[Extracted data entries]

·····

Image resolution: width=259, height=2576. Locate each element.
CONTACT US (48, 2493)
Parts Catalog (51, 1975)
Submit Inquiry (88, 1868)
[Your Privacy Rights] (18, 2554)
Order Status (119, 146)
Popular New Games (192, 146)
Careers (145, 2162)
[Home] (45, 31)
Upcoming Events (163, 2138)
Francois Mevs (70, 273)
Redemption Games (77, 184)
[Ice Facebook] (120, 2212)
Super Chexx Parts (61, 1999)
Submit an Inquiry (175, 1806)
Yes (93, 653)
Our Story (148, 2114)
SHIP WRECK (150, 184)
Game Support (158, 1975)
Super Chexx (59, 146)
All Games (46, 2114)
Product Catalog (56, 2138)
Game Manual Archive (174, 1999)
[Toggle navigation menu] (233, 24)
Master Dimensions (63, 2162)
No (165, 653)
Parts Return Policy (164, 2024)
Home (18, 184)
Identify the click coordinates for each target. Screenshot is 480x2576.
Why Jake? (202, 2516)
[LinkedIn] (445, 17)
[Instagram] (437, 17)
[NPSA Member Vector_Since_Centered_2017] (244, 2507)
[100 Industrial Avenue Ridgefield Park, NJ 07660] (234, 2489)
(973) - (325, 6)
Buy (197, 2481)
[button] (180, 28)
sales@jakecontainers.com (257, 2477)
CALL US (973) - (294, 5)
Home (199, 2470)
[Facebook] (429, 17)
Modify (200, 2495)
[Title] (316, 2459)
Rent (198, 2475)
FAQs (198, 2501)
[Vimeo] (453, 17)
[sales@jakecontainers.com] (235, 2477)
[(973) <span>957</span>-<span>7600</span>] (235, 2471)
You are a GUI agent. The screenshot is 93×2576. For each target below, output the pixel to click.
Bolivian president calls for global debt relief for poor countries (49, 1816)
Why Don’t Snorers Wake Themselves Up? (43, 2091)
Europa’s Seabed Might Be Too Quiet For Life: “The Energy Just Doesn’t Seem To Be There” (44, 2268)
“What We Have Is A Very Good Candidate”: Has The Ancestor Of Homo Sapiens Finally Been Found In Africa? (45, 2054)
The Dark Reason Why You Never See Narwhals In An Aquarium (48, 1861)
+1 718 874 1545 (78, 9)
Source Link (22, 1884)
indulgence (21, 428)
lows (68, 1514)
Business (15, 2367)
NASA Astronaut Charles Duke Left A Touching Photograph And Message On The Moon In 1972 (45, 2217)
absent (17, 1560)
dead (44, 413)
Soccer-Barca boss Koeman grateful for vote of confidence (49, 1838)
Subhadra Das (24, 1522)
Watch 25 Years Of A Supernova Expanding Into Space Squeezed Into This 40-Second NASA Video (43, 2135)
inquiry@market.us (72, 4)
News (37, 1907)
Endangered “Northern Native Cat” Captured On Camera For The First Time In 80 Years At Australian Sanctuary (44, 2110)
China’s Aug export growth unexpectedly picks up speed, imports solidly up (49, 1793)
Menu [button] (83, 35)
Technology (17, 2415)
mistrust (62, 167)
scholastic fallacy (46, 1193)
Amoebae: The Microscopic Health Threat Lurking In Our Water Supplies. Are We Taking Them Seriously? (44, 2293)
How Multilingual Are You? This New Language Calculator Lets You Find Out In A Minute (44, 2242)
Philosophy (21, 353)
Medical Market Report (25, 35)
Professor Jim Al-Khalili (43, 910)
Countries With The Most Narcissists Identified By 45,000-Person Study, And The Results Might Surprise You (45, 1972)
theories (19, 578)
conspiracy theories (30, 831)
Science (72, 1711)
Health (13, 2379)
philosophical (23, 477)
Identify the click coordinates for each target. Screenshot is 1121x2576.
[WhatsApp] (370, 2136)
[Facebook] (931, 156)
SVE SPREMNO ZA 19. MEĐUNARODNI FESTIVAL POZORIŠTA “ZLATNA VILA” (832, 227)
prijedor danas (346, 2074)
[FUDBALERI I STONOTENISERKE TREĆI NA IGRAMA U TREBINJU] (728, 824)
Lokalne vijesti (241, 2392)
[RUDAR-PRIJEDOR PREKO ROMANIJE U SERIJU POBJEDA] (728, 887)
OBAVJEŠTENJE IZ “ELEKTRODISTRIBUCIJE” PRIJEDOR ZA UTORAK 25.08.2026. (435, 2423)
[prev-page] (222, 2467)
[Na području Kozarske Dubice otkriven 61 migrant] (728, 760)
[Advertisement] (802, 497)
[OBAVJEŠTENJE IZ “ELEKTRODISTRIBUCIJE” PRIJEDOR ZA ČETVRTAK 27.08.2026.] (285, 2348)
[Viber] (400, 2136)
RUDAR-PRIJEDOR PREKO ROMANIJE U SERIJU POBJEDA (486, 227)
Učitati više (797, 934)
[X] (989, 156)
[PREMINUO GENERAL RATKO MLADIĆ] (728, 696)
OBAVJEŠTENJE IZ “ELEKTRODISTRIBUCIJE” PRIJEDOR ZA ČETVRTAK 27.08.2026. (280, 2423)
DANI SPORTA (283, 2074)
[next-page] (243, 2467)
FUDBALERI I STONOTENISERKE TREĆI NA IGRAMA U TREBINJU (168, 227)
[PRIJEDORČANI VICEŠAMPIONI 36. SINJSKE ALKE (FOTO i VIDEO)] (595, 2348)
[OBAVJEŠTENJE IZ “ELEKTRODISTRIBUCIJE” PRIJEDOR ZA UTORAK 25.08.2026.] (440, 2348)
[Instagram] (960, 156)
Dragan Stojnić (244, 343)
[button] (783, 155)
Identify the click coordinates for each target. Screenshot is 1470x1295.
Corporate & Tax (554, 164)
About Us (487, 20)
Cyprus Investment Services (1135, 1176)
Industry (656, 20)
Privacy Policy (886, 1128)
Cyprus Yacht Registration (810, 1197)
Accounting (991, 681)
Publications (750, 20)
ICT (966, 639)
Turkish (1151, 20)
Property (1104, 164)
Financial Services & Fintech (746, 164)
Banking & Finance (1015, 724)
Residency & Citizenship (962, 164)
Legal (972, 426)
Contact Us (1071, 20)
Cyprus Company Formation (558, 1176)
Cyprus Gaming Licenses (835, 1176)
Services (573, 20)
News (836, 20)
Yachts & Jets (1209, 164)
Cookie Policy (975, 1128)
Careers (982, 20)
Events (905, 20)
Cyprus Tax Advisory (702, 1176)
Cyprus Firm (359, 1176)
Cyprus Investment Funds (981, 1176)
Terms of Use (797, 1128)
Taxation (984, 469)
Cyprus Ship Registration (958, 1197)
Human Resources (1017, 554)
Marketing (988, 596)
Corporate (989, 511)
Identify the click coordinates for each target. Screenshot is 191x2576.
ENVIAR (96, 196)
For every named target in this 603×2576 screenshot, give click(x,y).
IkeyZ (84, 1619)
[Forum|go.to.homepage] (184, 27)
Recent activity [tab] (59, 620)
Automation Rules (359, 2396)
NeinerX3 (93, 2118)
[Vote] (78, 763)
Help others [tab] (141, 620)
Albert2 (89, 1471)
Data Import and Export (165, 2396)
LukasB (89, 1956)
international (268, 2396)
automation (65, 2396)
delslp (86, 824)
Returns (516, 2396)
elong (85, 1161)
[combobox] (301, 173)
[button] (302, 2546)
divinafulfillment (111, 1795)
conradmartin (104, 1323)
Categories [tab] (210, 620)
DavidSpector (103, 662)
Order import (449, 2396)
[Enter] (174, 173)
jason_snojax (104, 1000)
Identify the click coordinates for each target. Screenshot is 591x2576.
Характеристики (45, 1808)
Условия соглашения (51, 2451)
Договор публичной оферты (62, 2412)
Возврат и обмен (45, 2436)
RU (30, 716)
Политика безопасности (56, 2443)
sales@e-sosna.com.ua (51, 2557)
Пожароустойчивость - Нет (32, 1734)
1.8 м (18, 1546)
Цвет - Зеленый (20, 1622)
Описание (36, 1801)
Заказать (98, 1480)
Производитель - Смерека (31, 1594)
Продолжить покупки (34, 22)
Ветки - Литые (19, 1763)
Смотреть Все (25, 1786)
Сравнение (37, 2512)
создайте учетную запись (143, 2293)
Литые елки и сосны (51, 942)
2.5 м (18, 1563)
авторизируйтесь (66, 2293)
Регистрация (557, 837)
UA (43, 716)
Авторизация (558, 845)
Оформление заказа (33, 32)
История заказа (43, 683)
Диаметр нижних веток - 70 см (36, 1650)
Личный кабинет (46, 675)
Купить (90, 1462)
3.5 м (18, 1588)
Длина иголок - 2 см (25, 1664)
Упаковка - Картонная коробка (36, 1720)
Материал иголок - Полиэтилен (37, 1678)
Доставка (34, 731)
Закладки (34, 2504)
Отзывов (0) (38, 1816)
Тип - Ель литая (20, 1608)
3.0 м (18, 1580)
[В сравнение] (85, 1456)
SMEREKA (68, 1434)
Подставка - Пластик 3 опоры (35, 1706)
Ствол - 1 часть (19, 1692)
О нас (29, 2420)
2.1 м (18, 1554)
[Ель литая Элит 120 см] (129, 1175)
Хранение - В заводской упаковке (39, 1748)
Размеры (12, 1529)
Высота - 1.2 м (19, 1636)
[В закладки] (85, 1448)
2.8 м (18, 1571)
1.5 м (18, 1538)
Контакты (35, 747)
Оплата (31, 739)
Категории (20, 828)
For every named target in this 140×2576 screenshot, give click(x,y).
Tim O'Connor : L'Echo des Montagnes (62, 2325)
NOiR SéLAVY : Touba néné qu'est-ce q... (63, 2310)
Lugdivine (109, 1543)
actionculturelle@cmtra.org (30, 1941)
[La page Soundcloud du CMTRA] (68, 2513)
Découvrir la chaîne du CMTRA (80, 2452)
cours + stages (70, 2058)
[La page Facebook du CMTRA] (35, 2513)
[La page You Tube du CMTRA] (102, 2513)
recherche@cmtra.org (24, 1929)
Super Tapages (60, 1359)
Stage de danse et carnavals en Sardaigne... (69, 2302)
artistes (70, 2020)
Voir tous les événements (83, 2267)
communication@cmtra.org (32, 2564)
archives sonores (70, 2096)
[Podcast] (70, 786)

·····

- [What you need to do]
Reproduce the lines above, beginning at the line with "SVE SPREMNO ZA" and stopping after the line with "Cyprus Gaming Licenses (835, 1176)", exactly as they are.

- [Result below]
SVE SPREMNO ZA 19. MEĐUNARODNI FESTIVAL POZORIŠTA “ZLATNA VILA” (832, 227)
prijedor danas (346, 2074)
[FUDBALERI I STONOTENISERKE TREĆI NA IGRAMA U TREBINJU] (728, 824)
Lokalne vijesti (241, 2392)
[RUDAR-PRIJEDOR PREKO ROMANIJE U SERIJU POBJEDA] (728, 887)
OBAVJEŠTENJE IZ “ELEKTRODISTRIBUCIJE” PRIJEDOR ZA UTORAK 25.08.2026. (435, 2423)
[prev-page] (222, 2467)
[Na području Kozarske Dubice otkriven 61 migrant] (728, 760)
[Advertisement] (802, 497)
[OBAVJEŠTENJE IZ “ELEKTRODISTRIBUCIJE” PRIJEDOR ZA ČETVRTAK 27.08.2026.] (285, 2348)
[Viber] (400, 2136)
RUDAR-PRIJEDOR PREKO ROMANIJE U SERIJU POBJEDA (486, 227)
Učitati više (797, 934)
[X] (989, 156)
[PREMINUO GENERAL RATKO MLADIĆ] (728, 696)
OBAVJEŠTENJE IZ “ELEKTRODISTRIBUCIJE” PRIJEDOR ZA ČETVRTAK 27.08.2026. (280, 2423)
DANI SPORTA (283, 2074)
[next-page] (243, 2467)
FUDBALERI I STONOTENISERKE TREĆI NA IGRAMA U TREBINJU (168, 227)
[PRIJEDORČANI VICEŠAMPIONI 36. SINJSKE ALKE (FOTO i VIDEO)] (595, 2348)
[OBAVJEŠTENJE IZ “ELEKTRODISTRIBUCIJE” PRIJEDOR ZA UTORAK 25.08.2026.] (440, 2348)
[Instagram] (960, 156)
Dragan Stojnić (244, 343)
[button] (783, 155)
Identify the click coordinates for each target. Screenshot is 1470x1295.
Corporate & Tax (554, 164)
About Us (487, 20)
Cyprus Investment Services (1135, 1176)
Industry (656, 20)
Privacy Policy (886, 1128)
Cyprus Yacht Registration (810, 1197)
Accounting (991, 681)
Publications (750, 20)
ICT (966, 639)
Turkish (1151, 20)
Property (1104, 164)
Financial Services & Fintech (746, 164)
Banking & Finance (1015, 724)
Residency & Citizenship (962, 164)
Legal (972, 426)
Contact Us (1071, 20)
Cyprus Company Formation (558, 1176)
Cyprus Gaming Licenses (835, 1176)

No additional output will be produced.